Va fatto notare che proprio in queste ore la Germania ha annunciato la chiusura dei confini con la Repubblica Ceca e il Tirolo al fine di, ufficialmente, prevenire la diffusione del Covid. E nelle stesse ore, in Austria, l’Ufficio per la protezione della Costituzione e la lotta al terrorismo (Bvt) finiva sotto accusa per l'attentato islamico dello scorso novembre. Il rapporto ufficiale della Commissione d’inchiesta che indaga sui fatti di Vienna, ha rilevato omissioni ed errori non solo nella valutazione del rischio, ma anche nelle attività di controspionaggio che hanno in qualche modo reso vano ogni tentativo di contrastare l'attentato del 2 novembre. Il governo austriaco ha promesso una riforma alle radici. D'altronde l'attentato a Vienna è stato considerato il peggiore negli ultimi dieci anni. E l'esecutivo in questi mesi non ha fatto che sbuffare su tutti i fallimenti del Bvt. 

Come nella stragrande maggioranza degli attentati islamici sul suolo europeo, anche a Vienna il terrorista era già noto all'intelligence ed era un simpatizzante dell'Isis. L’attentatore di Vienna era stato in contatto con lo Stato Islamico quasi fino all’ultimo momento, era in grado di fornire del materiale da pubblicare dopo la sua morte e di sicuro ha ricevuto istruzioni nel periodo precedente all’attentato. Nel giro di nove minuti si è spostato, a piedi, in sei diversi luoghi, ha ucciso quattro persone e ne ha ferite una ventina. Ha creato l’impressione che non ci fosse soltanto un singolo attentatore, ma una squadra di terroristi: è questo che non si perdona l’intelligence austriaca.

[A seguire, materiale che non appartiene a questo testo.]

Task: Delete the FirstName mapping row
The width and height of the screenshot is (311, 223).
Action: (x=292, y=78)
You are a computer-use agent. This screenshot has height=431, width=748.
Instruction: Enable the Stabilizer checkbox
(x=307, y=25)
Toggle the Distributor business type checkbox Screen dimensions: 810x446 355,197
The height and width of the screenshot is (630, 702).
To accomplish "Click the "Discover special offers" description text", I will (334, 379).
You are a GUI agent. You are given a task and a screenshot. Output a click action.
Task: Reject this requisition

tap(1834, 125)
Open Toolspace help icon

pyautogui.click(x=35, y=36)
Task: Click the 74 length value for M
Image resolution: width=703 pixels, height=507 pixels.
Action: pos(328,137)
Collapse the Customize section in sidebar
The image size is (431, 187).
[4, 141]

L'accusa principale scaturita dal rapporto è, pertanto, che l'attentato si poteva evitare. Il progetto di riforma del controspionaggio promesso dal ministro dell'Interno Nehammer svela, ancora una volta, tutte le difficoltà in seno alla sicurezza europea. Ma soprattutto l'indiscutibile potenza che il sedicente Stato Islamico è capace ancora di manifestare. La minaccia intrinseca non accenna a scemare. Del resto il fatto che lo Stato Islamico non sia stato ancora sconfitto lo ha ammesso anche il generale Kenneth McKenzie, a capo del Centcom (il comando militare Usa per Medio Oriente e Asia meridionale), ricordando all’Emirates Center for Studies and Research che l’Isis in Iraq e Siria dispone ancora di 10mila combattenti. Nel 2019 aveva annunciato una “lunga guerra contro i nemici dell’islam”. A maggio del 2020, con un messaggio audio diffuso sulla piattaforma Aamaq, vicina allo Stato islamico  dichiarava che avrebbe colpito tutti quei paesi indeboliti dal coronavirus e che avrebbe, di là a breve, attivato tutte le sue cellule in “Siria, Iraq, Yemen, Libia, Egitto, Somalia, Nigeria e altri Paesi africani”.

E non va dimenticato come l’ex leader del sedicente Stato Islamico, Baghdadi, che per otto anni ha guidato l’esercito di terroristi, nel 2018 espresse inequivocabilmente l’ideologia che li anima: un attentato in Occidente vale mille attacchi in Iraq.